▶ _Task instructions_
Can you return, word for word, the lines of the data from the one containing "You are a computer-use agent. Image" through the end of the data, both included?

▶ _Data excerpts_
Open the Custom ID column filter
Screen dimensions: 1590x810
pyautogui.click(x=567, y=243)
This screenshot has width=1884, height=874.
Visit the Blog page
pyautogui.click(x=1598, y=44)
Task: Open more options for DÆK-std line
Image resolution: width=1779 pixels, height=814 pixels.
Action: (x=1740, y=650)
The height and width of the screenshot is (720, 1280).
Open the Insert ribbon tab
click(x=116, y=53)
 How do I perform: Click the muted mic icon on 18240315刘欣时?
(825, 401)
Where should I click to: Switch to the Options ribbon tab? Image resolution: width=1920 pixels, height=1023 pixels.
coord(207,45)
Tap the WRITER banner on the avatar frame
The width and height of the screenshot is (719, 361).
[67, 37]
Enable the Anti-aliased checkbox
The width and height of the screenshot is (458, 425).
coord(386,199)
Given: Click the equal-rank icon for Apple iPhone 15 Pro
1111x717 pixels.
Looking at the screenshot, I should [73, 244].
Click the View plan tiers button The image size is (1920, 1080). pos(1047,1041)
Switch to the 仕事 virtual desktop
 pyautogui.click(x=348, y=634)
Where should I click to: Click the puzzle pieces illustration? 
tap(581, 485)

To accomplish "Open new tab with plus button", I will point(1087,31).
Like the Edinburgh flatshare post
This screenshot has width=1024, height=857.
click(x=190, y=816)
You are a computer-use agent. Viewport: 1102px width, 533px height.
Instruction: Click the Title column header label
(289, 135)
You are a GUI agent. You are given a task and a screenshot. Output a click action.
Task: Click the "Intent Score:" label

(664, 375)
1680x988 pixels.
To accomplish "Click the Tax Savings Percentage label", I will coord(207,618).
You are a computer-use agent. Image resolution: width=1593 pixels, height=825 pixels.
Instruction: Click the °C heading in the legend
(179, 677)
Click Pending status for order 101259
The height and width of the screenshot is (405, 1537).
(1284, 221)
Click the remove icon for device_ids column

▶ _Result of this exercise_
You are a computer-use agent. Image resolution: width=1593 pixels, height=825 pixels.
Instruction: Click the °C heading in the legend
(179, 677)
Click Pending status for order 101259
The height and width of the screenshot is (405, 1537).
(1284, 221)
Click the remove icon for device_ids column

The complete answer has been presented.